**TASK TO COMPLETE**. The expected output is the first line of the data below and every line after it, up to and including the line containing "The image size is (963, 670).", each reproduced exactly.

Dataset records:
————————
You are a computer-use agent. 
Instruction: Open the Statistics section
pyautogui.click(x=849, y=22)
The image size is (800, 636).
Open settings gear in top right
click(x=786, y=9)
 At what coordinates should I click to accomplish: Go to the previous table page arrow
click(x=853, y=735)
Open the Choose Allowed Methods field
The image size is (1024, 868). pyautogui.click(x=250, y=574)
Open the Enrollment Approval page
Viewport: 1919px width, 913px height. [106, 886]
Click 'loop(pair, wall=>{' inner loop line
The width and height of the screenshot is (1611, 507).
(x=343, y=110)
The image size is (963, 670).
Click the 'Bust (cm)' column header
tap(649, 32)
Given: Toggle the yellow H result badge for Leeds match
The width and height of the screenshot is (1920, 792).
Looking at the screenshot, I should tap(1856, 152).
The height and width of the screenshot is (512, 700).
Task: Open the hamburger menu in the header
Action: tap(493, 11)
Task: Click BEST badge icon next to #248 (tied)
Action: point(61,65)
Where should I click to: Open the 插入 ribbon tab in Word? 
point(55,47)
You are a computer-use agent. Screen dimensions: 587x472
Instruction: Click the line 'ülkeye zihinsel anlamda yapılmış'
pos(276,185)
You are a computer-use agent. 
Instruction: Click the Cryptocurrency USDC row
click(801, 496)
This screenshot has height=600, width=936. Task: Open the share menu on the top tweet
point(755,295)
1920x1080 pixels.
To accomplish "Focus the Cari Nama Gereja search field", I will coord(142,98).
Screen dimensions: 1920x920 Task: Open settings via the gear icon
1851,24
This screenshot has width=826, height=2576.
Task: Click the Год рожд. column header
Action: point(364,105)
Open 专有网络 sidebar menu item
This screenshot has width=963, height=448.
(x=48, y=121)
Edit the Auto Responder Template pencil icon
————————
**EXERCISE SOLUTION**.
You are a computer-use agent. 
Instruction: Open the Statistics section
pyautogui.click(x=849, y=22)
The image size is (800, 636).
Open settings gear in top right
click(x=786, y=9)
 At what coordinates should I click to accomplish: Go to the previous table page arrow
click(x=853, y=735)
Open the Choose Allowed Methods field
The image size is (1024, 868). pyautogui.click(x=250, y=574)
Open the Enrollment Approval page
Viewport: 1919px width, 913px height. [106, 886]
Click 'loop(pair, wall=>{' inner loop line
The width and height of the screenshot is (1611, 507).
(x=343, y=110)
The image size is (963, 670).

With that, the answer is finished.